• _Assigned task_
Reproduce word for word the stretch of the items from the line containing "This screenshot has width=700, height=2544." through the end of the items, leaving out the pictures.

_ _ _ _ _ _ _

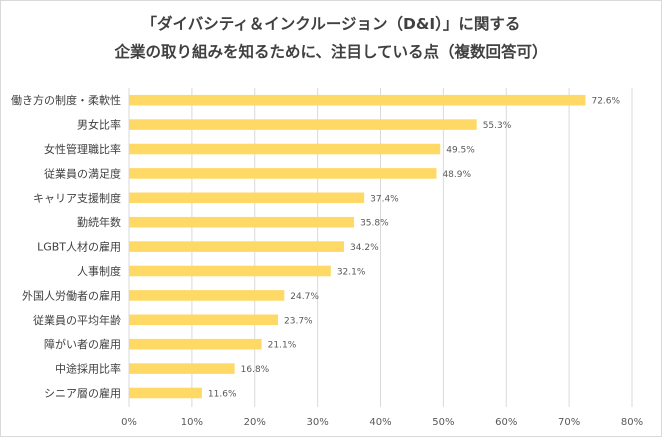 Image resolution: width=662 pixels, height=437 pixels. What do you see at coordinates (318, 422) in the screenshot?
I see `x-tick-label-30: 30%` at bounding box center [318, 422].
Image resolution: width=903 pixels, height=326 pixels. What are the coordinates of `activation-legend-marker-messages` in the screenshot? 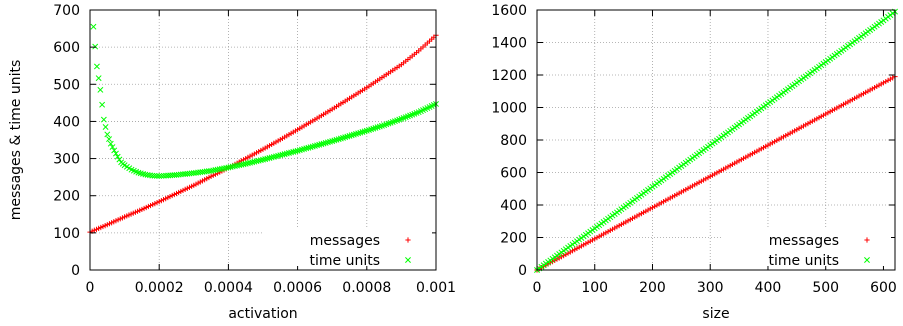 It's located at (408, 240).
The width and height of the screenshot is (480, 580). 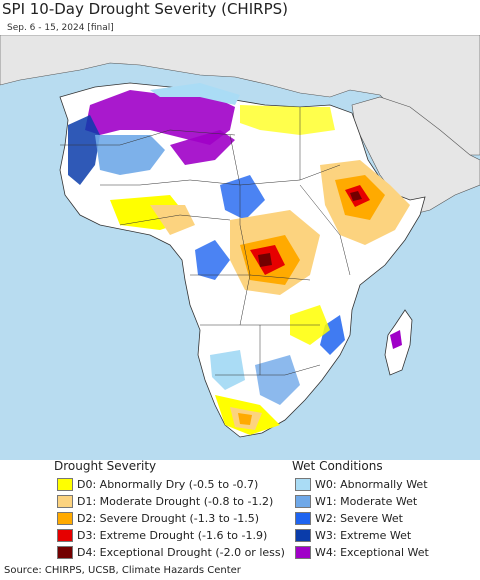 What do you see at coordinates (359, 518) in the screenshot?
I see `legend-label-w2: W2: Severe Wet` at bounding box center [359, 518].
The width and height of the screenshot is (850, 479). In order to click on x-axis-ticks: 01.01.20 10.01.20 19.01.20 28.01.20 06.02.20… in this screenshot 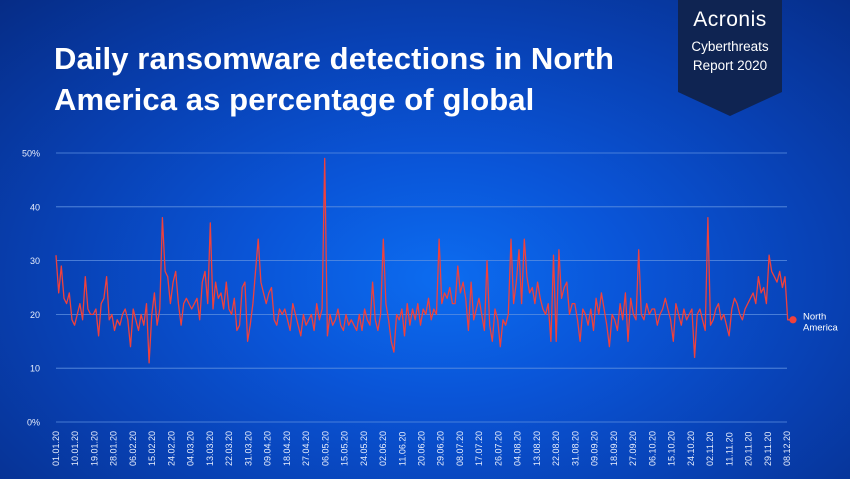, I will do `click(422, 448)`.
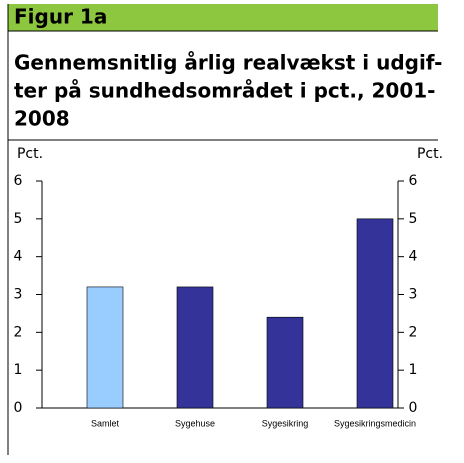  Describe the element at coordinates (106, 423) in the screenshot. I see `x-tick-label: Samlet` at that location.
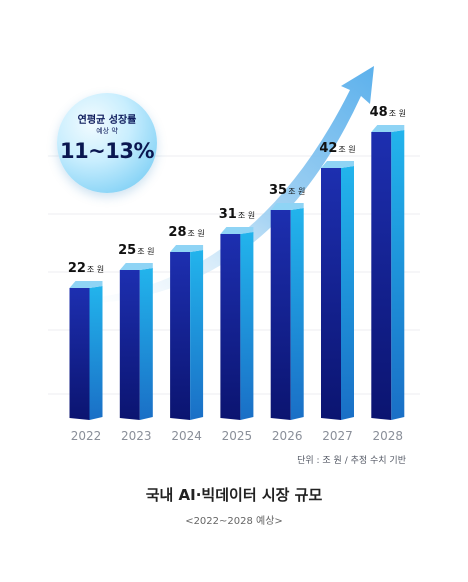 This screenshot has height=582, width=468. What do you see at coordinates (107, 131) in the screenshot?
I see `badge-subtitle: 예상 약` at bounding box center [107, 131].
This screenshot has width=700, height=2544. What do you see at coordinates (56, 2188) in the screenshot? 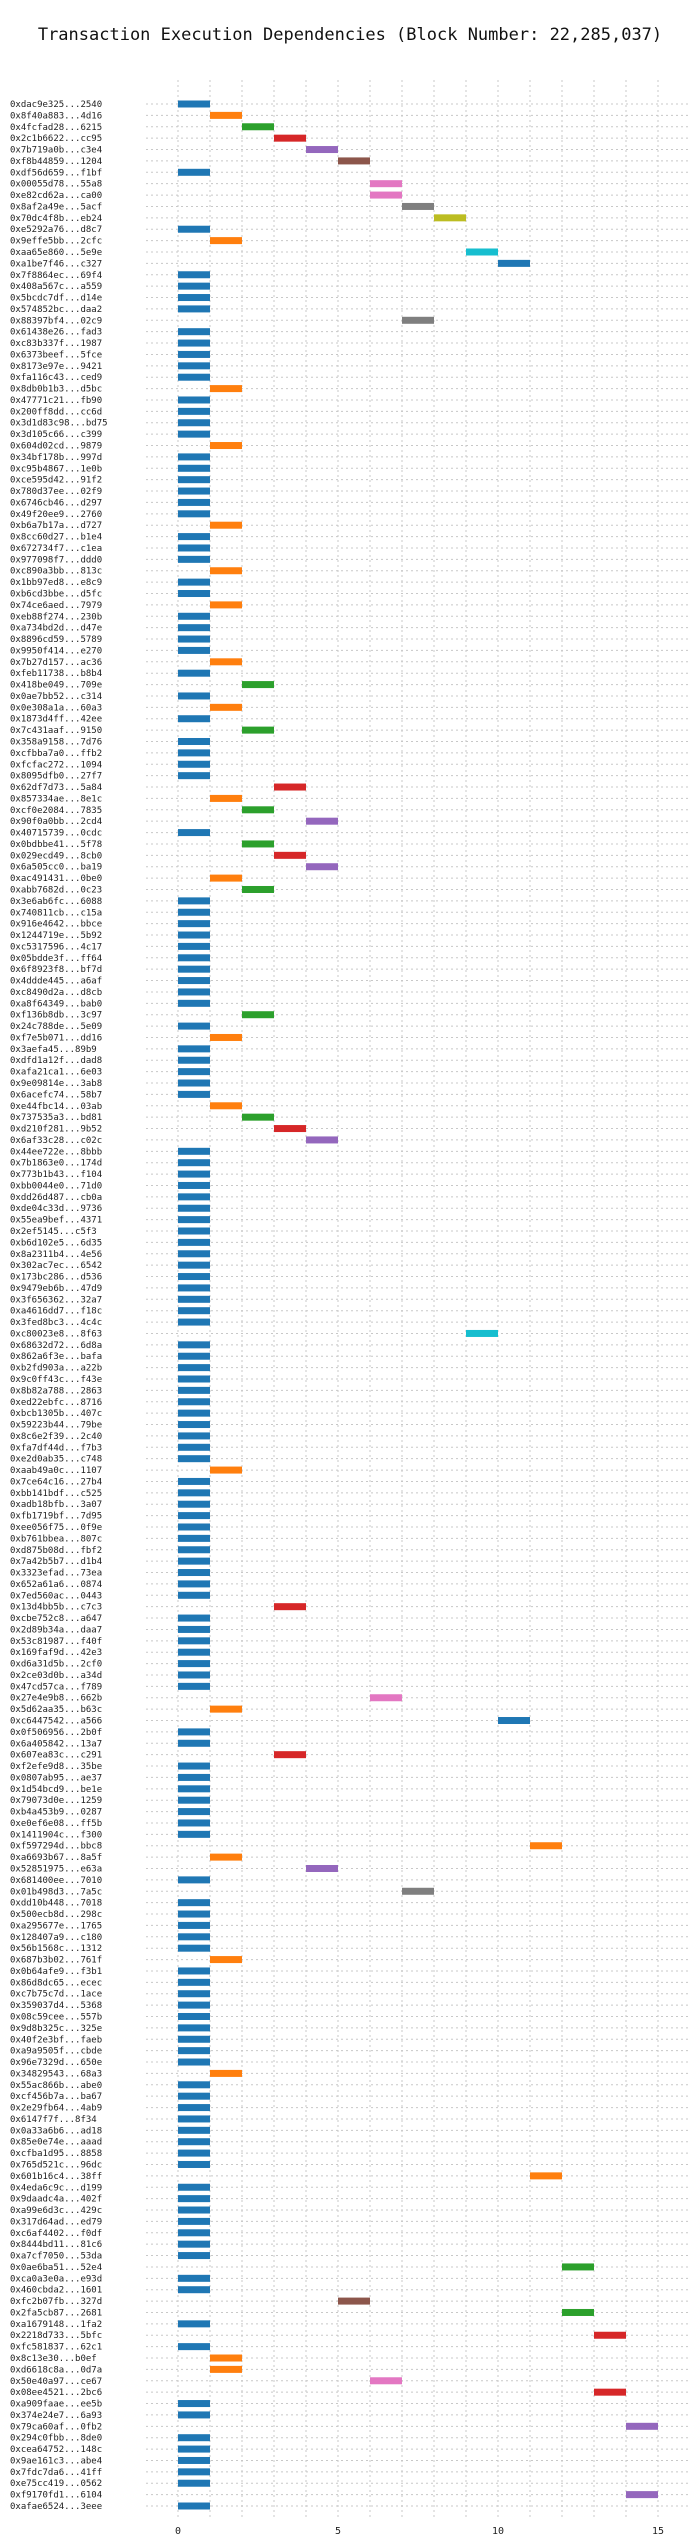
I see `y-tick-label: 0x4eda6c9c...d199` at bounding box center [56, 2188].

_ _ _ _ _ _ _

• _Your response_
This screenshot has width=700, height=2544. What do you see at coordinates (56, 2188) in the screenshot? 
I see `y-tick-label: 0x4eda6c9c...d199` at bounding box center [56, 2188].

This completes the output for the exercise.